Ali Fuad Başgil, üniversitelerden ihraç edilen 147’lilerin geri dönebilmelerine olanak verildikten sonra görevine dönmemiş ve fikirlerini politika sahasında yaymaya ve savunmaya başlamıştır. 1961 yılındaki seçimlerde memleketi Samsun’dan senatör seçilir. Memleketin hemen hemen her yöresinden kendisine Cumhurreisliğine adaylığını koyması için mektuplar gönderilir ve ziyaretçiler gelir. Merhum, bu taleplere kayıtsız kalmayarak adaylığını açıklar. Ne var ki 27 Mayısçıların ve onları destekleyen entelektüel, bilim adamı, siyasetçi ve bürokratların onu cumhurbaşkanı olarak görmeye tahammülleri yoktur. Bu yüzden darbeciler Başgil’i çağırıp bir cuntadan söz ederek kendisini adaylıktan çekilmeye zorlamak isterler. Hoca, bu cuntadan bahsettiği hatıralarında Fahri Özdilek’le Sıtkı Ulay’ın ordu içinde hâkim olamadıkları bir cuntadan söz ederek kendisini ölümle ve seçimleri iptal edip Büyük Millet Meclisi’ni kapatmakla tehdit ettiklerini yazar.
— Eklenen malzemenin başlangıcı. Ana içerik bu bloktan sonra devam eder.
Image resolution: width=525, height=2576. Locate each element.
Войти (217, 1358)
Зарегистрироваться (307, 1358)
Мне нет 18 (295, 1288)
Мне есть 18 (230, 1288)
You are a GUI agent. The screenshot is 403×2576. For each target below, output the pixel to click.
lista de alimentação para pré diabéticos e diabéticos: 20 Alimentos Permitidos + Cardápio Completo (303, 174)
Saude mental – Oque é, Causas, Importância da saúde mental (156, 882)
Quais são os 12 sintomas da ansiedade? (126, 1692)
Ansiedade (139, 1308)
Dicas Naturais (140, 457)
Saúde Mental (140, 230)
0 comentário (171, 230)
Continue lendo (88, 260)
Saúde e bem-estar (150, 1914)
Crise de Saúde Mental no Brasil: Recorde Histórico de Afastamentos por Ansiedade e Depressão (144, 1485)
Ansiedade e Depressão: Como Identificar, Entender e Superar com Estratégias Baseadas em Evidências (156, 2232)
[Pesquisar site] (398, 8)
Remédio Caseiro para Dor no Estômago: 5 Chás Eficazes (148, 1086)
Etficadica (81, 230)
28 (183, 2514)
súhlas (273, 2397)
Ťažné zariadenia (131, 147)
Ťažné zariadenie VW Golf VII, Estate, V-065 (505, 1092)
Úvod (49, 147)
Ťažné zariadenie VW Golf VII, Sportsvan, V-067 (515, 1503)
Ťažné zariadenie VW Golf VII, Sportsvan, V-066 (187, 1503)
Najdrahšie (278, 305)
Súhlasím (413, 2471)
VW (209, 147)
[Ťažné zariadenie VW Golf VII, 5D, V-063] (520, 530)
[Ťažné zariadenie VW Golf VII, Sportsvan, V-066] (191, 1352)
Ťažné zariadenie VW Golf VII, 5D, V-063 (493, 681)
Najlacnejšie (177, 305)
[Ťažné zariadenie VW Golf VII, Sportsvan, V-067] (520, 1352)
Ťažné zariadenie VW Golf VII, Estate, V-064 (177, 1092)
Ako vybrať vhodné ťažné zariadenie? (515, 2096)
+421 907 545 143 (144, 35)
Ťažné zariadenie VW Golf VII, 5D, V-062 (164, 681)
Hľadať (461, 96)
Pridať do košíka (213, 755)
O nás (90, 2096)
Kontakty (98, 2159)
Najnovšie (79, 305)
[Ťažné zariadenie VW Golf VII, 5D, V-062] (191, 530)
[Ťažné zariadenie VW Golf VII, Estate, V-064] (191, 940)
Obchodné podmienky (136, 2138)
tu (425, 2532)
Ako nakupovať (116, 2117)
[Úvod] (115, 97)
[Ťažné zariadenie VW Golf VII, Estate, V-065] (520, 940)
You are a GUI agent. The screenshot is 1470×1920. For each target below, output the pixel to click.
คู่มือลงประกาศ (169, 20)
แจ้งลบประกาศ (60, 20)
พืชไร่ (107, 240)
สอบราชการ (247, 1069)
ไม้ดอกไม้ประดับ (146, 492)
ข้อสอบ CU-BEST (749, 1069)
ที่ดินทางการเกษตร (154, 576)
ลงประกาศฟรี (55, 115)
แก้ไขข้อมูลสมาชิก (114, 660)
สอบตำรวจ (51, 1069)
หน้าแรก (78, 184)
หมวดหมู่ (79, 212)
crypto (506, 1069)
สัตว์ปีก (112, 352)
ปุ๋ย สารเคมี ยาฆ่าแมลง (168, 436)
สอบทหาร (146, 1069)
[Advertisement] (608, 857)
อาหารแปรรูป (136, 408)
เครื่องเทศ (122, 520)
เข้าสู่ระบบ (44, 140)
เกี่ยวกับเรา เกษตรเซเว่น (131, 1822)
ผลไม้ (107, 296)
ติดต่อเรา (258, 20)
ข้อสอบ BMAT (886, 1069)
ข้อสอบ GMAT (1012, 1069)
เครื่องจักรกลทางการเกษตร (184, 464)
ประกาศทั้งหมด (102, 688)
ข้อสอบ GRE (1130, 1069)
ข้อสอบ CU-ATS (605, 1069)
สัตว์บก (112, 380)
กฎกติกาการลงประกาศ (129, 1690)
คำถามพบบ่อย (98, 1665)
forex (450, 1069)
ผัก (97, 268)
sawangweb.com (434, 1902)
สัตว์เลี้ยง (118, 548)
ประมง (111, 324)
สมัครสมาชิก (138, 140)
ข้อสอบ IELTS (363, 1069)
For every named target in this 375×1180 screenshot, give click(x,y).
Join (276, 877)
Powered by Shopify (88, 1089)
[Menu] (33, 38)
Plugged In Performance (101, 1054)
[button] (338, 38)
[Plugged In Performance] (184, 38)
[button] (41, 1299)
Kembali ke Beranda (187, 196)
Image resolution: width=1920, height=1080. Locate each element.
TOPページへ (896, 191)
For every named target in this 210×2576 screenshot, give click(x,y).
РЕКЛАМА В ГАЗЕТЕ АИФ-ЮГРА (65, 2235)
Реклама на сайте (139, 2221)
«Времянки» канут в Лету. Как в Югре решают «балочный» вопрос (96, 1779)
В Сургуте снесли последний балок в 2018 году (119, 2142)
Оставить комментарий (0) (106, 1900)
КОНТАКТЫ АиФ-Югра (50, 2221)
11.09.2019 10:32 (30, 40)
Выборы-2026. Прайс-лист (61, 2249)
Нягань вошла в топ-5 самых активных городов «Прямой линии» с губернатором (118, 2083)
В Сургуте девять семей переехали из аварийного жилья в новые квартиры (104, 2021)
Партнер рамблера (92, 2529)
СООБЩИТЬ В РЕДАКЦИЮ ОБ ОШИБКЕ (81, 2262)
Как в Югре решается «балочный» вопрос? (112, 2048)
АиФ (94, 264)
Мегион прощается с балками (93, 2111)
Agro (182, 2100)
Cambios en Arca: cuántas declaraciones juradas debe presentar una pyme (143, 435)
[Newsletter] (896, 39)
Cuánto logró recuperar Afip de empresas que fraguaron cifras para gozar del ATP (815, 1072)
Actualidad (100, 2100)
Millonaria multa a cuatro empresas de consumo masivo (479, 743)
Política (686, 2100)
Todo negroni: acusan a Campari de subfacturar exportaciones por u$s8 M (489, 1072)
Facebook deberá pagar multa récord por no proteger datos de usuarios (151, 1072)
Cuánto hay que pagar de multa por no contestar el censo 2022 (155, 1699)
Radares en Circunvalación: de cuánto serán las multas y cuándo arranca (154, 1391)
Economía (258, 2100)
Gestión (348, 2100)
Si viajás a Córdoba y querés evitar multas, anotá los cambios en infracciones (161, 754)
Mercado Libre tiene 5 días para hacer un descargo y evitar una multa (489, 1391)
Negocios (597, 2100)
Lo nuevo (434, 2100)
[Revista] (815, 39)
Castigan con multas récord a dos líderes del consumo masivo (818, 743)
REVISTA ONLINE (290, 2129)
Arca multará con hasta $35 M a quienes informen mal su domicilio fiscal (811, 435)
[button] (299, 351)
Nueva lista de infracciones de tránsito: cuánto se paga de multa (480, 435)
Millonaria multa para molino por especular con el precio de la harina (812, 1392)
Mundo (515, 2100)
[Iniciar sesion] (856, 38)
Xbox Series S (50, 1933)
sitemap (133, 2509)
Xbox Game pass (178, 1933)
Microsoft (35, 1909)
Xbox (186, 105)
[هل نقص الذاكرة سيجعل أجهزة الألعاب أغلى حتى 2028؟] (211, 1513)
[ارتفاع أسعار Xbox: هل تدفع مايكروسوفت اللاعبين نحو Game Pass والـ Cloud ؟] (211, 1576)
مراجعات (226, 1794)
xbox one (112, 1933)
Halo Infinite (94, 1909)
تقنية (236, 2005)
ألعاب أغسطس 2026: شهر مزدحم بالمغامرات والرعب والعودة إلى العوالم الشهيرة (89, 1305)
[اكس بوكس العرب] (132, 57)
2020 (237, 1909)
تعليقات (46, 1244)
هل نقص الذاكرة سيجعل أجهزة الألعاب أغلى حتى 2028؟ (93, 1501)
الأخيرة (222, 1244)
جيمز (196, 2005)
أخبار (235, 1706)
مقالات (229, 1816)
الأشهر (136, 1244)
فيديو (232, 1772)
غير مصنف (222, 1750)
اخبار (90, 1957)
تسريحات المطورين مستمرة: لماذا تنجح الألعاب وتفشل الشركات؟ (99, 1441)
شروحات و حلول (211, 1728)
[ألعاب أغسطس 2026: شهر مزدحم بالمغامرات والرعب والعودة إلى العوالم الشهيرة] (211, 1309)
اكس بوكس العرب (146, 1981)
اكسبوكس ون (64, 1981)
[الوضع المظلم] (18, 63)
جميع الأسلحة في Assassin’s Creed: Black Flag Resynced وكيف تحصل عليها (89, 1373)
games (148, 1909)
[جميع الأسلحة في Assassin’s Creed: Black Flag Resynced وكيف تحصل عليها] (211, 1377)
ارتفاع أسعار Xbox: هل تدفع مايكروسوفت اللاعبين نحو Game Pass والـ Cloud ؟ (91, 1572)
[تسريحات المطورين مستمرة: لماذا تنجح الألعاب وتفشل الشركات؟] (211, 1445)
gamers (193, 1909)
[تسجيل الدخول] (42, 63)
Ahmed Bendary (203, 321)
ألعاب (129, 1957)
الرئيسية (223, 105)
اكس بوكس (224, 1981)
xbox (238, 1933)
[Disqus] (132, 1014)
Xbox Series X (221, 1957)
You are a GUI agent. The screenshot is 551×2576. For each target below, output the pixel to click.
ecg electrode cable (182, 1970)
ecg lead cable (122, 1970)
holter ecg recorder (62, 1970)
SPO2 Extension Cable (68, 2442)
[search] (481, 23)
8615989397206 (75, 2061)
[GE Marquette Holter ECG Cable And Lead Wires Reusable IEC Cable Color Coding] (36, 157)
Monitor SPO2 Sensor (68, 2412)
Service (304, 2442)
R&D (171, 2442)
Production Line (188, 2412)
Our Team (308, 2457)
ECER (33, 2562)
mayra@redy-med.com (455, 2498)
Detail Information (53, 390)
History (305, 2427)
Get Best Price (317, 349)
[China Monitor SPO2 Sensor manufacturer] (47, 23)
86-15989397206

Behemehâl belirtmeliyim ki, Başgil, ölümle tehdit edildiği için değil, seçimlerin iptal edilip Meclis’in açılmadan dağıtılacağı şantajı hasebiyle sadece cumhurbaşkanlığı adaylığından çekilmekle kalmamış, yeni seçildiği senatörlükten de yemin etmeden istifa ederek Cenevre’ye gitmiş, Cenevre Üniversitesi’nde bir süre Türk dili ve tarihi dersleri vermiştir. Bu arada 27 Mayıs İhtilali ve Sebepleri adlı Fransızca eserini yazacak, Türkçeye de çevrilen bu eser yüzünden yargılanacaktır. Özellikle gençler tarafından mahkemede hiç yalnız bırakılmayan ve sonunda beraat eden Başgil politikadan vazgeçmez. 1965 yılındaki seçimlerde Adalet Partisi’nden mebus seçilerek tekrar parlamentoya girer ve Anayasa komisyonu başkanlığı yapar. Ancak Hoca için artık ömrünün son zamanlarıdır. 17 Nisan 1967’de vefat eden merhumun cenazesi kalabalık bir cemaat tarafından tekbirlerle kaldırılarak Karacaahmet Mezarlığında defnedilir.
Taha Akyol, memleketi Yozgat’ta halkın Ali Fuad Hoca’nın köşe yazılarını muntazaman olarak takip ettiğini söyler. Keza üniversite tercihlerini yaptığı dönemde Ankara Hukuk Fakültesi’ne gitmesi halinde ailesine daha az yük olacağı halde sırf Ali Fuad Başgil’in öğrencisi olabilmek için İstanbul Hukuk Fakültesi’ne kaydını yaptırmıştır. Fakat kaderin cilvesi ki Hoca üniversiteden tardedildiği için onun öğrencisi olamamıştır.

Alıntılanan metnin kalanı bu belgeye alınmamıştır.